> RECORDED DATA:
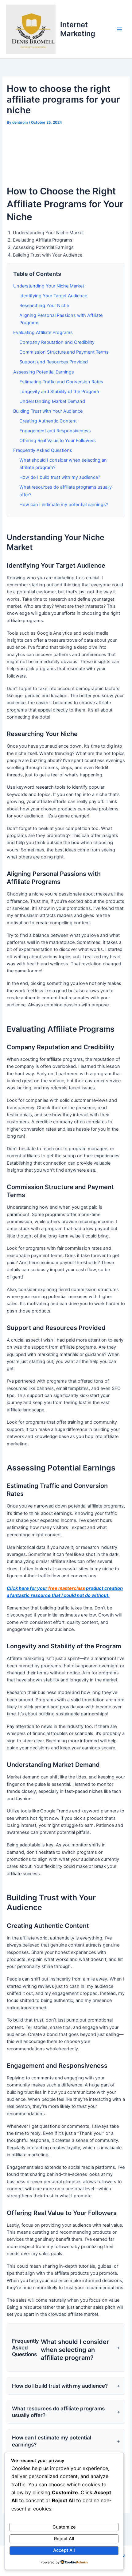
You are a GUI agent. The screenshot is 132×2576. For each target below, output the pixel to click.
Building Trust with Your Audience (48, 411)
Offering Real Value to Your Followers (57, 440)
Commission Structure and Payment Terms (64, 352)
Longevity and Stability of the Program (59, 391)
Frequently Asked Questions (42, 450)
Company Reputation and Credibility (57, 342)
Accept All (64, 2550)
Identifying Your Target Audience (53, 296)
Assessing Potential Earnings (43, 372)
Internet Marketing (77, 29)
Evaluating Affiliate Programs (43, 332)
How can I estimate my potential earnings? (63, 504)
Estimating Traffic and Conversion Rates (61, 382)
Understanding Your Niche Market (48, 286)
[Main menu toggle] (119, 29)
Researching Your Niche (44, 305)
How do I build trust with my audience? (59, 477)
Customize (64, 2527)
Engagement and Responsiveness (55, 431)
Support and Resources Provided (53, 362)
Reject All (64, 2538)
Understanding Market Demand (52, 401)
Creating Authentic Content (48, 421)
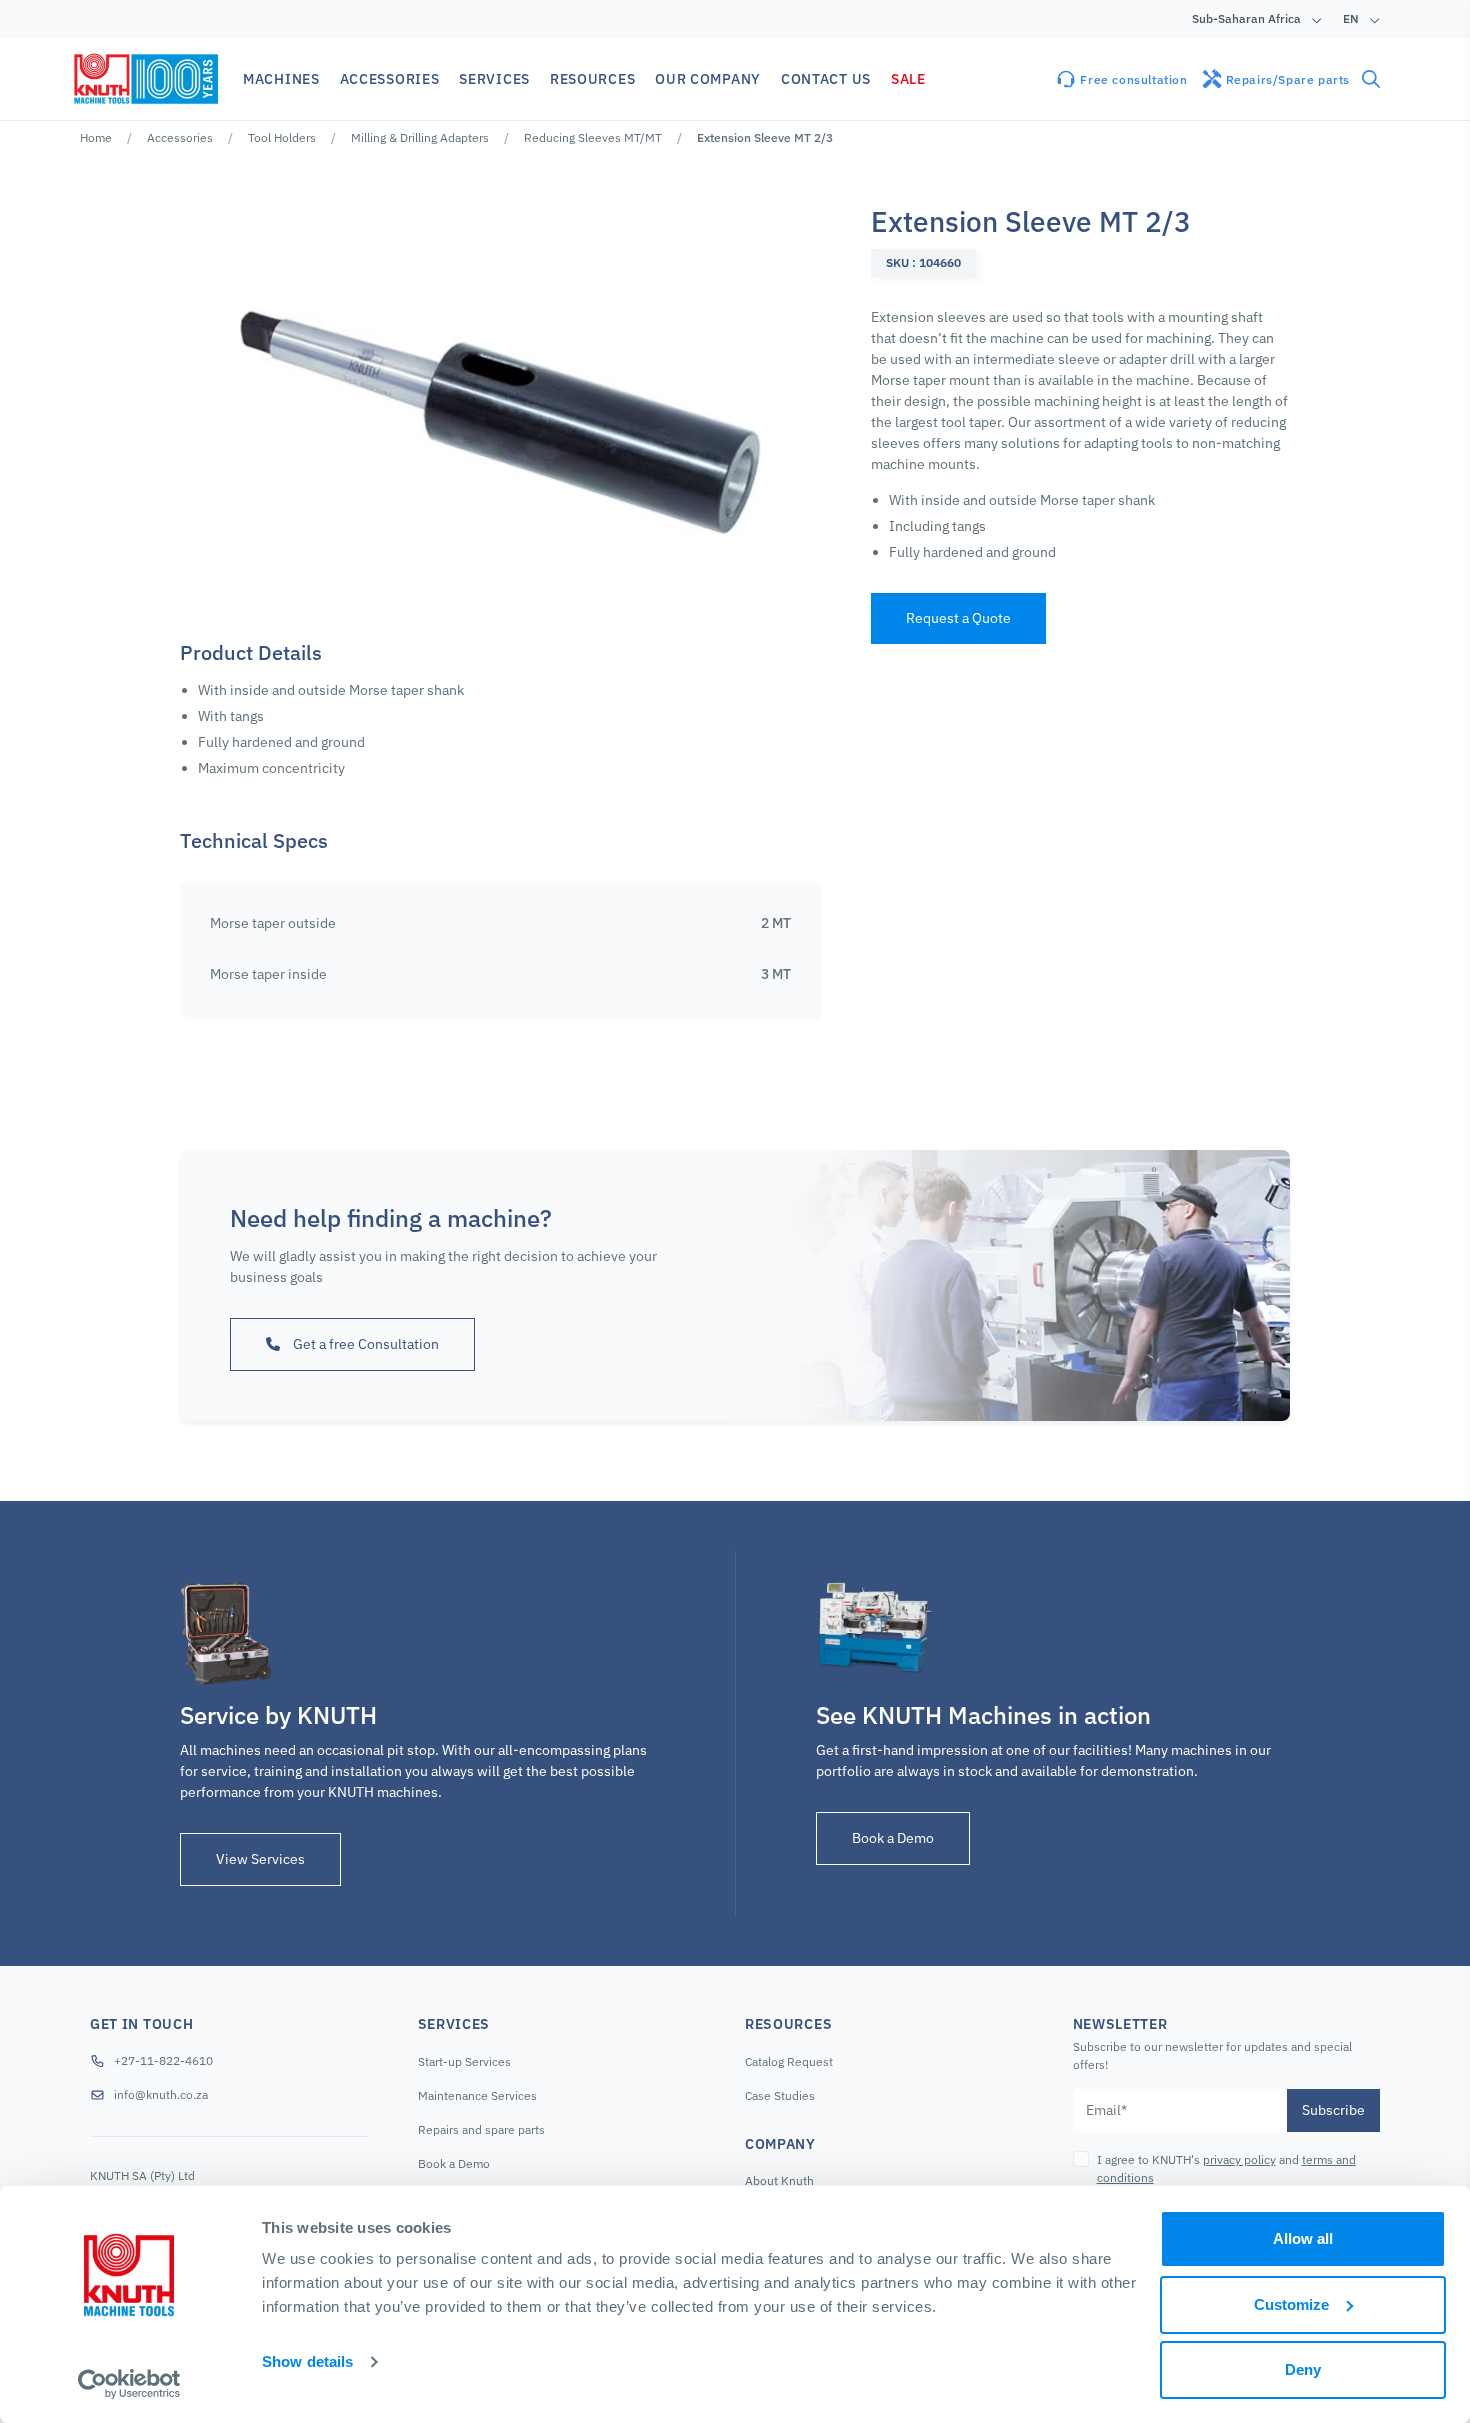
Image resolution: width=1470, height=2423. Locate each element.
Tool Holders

> EXERCISE DESCRIPTION: If a line in the material holds "each", copy it.

> TASK SOLUTION:
You are a GUI agent. The screenshot is 132×2576. For each target below, output the pixel to click.
Image resolution: width=1470, height=2423. Locate each element.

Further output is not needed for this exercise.